What's wrong, he asks, with voting for someone else whom he actually respects, someone who might conceivably make a better president? Or to help grow some third party like the Greens to future viability?
But of course he already knows the answer. No one else has a remote chance of being president or even carry this state. If he votes for his first choice, he may be helping the one he likes least to carry Florida.
That wouldn't be a worry in a taken-for-granted state like Utah or Massachusetts. But in a state as large and closely contested as Florida, whose 25 electoral votes could spell the difference, a vote for a minor candidate means that you don't care who will be remaking the Supreme Court.
Politics in a democracy should be about voting for whom you like, rather than against whom you don't. Being forced to make the best of bad choices is the ironic consequence of something that was meant to be utopian.
Unwilling to trust selection of a president either to Congress or to direct election, the framers of the Constitution fancied that choosing electors for that purpose, as Alexander Hamilton explained it, "affords a moral certainty that the office of president will seldom fall to the lot of any man who is not in an eminent degree endowed with the requisite qualifications." It was, he noted, "almost the only" aspect of the proposed Constitution that opponents did not attack.

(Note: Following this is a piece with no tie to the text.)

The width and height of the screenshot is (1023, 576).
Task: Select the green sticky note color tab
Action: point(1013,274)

Almost nobody has been that happy with it since. All voters may be theoretically equal, but those in swing states, especially large swing states, are plainly more equal than the others. This contributes to the suppression of new parties, even those that might have something to offer, and to their dog-in-the-manger reputation as spoilers.

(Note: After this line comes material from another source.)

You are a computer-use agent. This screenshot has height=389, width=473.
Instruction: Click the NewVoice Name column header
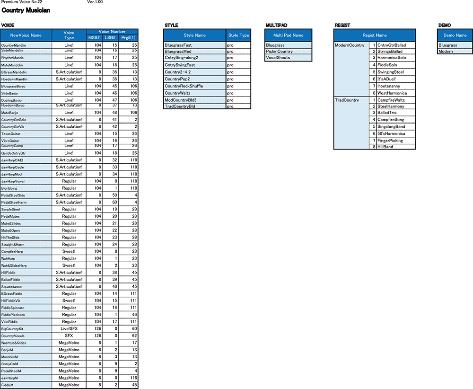[x=26, y=35]
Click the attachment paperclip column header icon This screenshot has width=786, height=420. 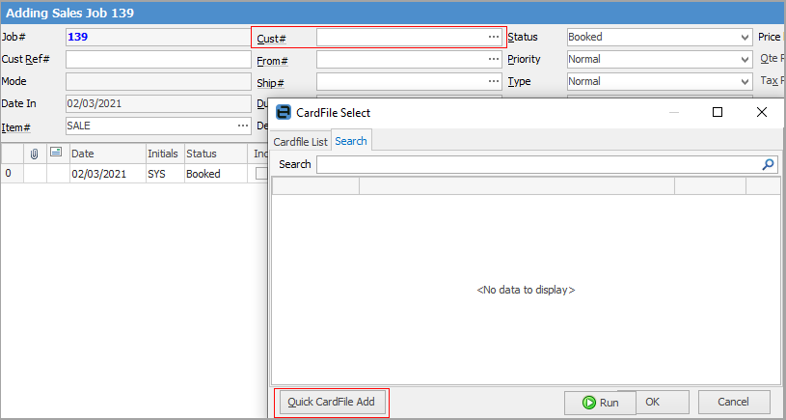coord(35,153)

Because of minor parties, 17 candidates have won with less than a majority vote (Woodrow Wilson and Bill Clinton did it twice). The electoral system allowed three of them -- John Quincy Adams, Rutherford B. Hayes and Benjamin Harrison, who did not have memorable presidencies -- to win with fewer popular votes than someone else.
"The Electoral College remains an accident waiting to happen," warns the Center for Voting and Democracy, a public interest group that advocates voting reform.

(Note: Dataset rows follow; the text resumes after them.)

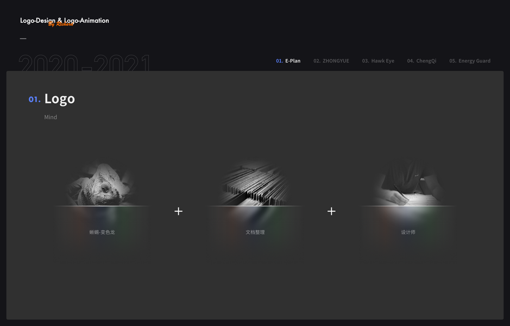Image resolution: width=510 pixels, height=326 pixels.
Task: Click the 设计师 caption label
Action: pos(408,232)
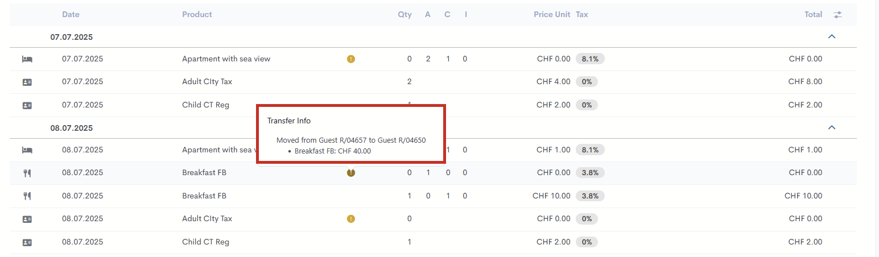The height and width of the screenshot is (257, 879).
Task: Click the 3.8% tax badge on Breakfast FB CHF 10.00
Action: tap(590, 196)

I don't think we'll ever see direct election or electoral votes awarded proportionally. There's too much resistance from interest groups whose influence depends on their presumed power to deliver key states.
The reform to which there would be the least resistance is the presidential runoff, an idea whose time has come.
A nation this large and diverse needs to have a chief executive who commands a clear majority. No president can be everyone's choice, but he or she should be at least the second choice, if not the first choice, of most of us. That comes with a runoff, which would also ease the pressure on voters to go with a likely winner, rather than a favorite, the first time around. This is something the states could adopt right now, for themselves.
No, no, no, this is not about something as unthinkable as prolonging the election campaign for even one more miserable moment. It is, rather, about conducting the runoff on the same day -- in fact, the same minute -- as we mark our first choices for president.
Far from a new idea, it's been around for 150 years. It is used in Ireland and in Australia and is under consideration for the British House of Commons and in several American states -- seriously so in New Mexico and Alaska, which have strong third parties. Four states, including Florida, once used it for party primaries.
Florida dropped the instant runoff because it was cumbersome to recount paper ballots and the time required created obvious opportunities for mischief. But modern ballot methods and computerized counting make the process simple, instant and foolproof.
Here's how it might work. Your first choice is, say, Ralph Nader. Your second is Gore. You mark the ballot that way. Someone else marks Pat Buchanan first, Bush second. And so on. At day's end, neither Gore nor Bush has a majority. The computers allocate the second-choice votes, beginning with those whose first choice ran last. This continues up the line until someone has a majority.
The result "is to allow people to vote affirmatively for their candidate of choice without wasting their votes outright or handing the election to a candidate with whom they strongly disagree," wrote Matthew Cossolotto, the CVD's vice president, in a Washington Post op-ed piece. "It empowers voters while making major-party candidates less vulnerable to spoilers."
It also would provide a true measure of the voter appeal of minor parties like the Reform, Green and Libertarian and compel major-party politicians to pay more respect to their points of view.
It's about a better democracy. Why are we waiting?